Un peu plus tard, après une péripétie, dont on ne dira rien ici, l’atelier de couture familial est détruit par un incendie. Eliette est à l’hôpital et quand ses parents arrivent on leur dit : « Eliette ? Elle nous a dit qu’elle s’appelait Phénix et je vous rassure, elle n’a absolument rien. C’est un vrai miracle. » Phénix plutôt qu’Eliette : un geste de liberté pour en finir avec cette enfance de petite fille modèle, mais peut-être pas un bon début pour construire une famille et élever des enfants.

Phénix part très loin de la ville de ses parents – même si on retrouve son père au détour du récit – et met au monde Paloma. Onze ans plus tard, naît un petit garçon. « Lou » ?, lui demande le docteur Michel – autre personnage très important du récit – « Non. Loup, comme le grand méchant Loup », répond Phénix. Et elle insiste : « comme l’animal ». On a connu meilleur début dans l’existence.

On apprend, mais par allusions, par le biais d’un dialogue dans ce récit par lequel il faut se laisser porter, avec des bribes comme les pièces d’un puzzle, que Paloma voudrait savoir qui est son père, et que ses relations avec sa mère se dégradent jusqu’au jour où elle prononce ces mots : « Je te déteste, je ne reviendrai plus dans cette baraque pourrie, ce taudis. » Puis elle part en promettant à son frère de revenir le chercher. Et ne revient pas.

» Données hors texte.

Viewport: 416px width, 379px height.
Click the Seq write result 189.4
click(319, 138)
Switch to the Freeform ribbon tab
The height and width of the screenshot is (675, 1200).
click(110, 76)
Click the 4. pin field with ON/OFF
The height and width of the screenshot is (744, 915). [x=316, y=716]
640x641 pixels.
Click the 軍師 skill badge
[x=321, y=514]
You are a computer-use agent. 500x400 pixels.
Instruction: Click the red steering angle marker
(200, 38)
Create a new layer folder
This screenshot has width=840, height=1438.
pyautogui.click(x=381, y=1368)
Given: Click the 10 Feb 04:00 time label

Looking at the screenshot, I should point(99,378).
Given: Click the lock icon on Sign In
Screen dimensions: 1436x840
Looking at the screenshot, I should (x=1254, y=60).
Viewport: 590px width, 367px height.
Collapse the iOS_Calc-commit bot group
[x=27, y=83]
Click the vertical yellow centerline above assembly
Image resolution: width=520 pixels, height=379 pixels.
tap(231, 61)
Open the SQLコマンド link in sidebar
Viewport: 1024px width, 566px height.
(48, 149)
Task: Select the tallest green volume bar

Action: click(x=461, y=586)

C’est tout cela qui a mené Loup sur la route, sans permis de conduire, puis à la maison d’arrêt, au quartier des mineurs, où il devient un numéro, « écrou 16587 ». Loup « trouve parfois consolation dans les rouages de cette machine où le temps est maître. Les levers, les repas sont à heure fixe ». Un détail qui laisse à penser combien sa vie d’avant était chaotique. Qui est coupable ? Phénix ? Paloma qui l’a abandonné ? Les parents de celle qu’on appelait Eliette ? C’est aux lecteurs de juger, mais il y a peut-être un avenir, et cela, c’est ce roman qui le dit. 


 
 
 BIBLIOGRAPHIE 
Le Ciel par-dessus le toit de Natacha Appanah, Gallimard, 2019, 126 p.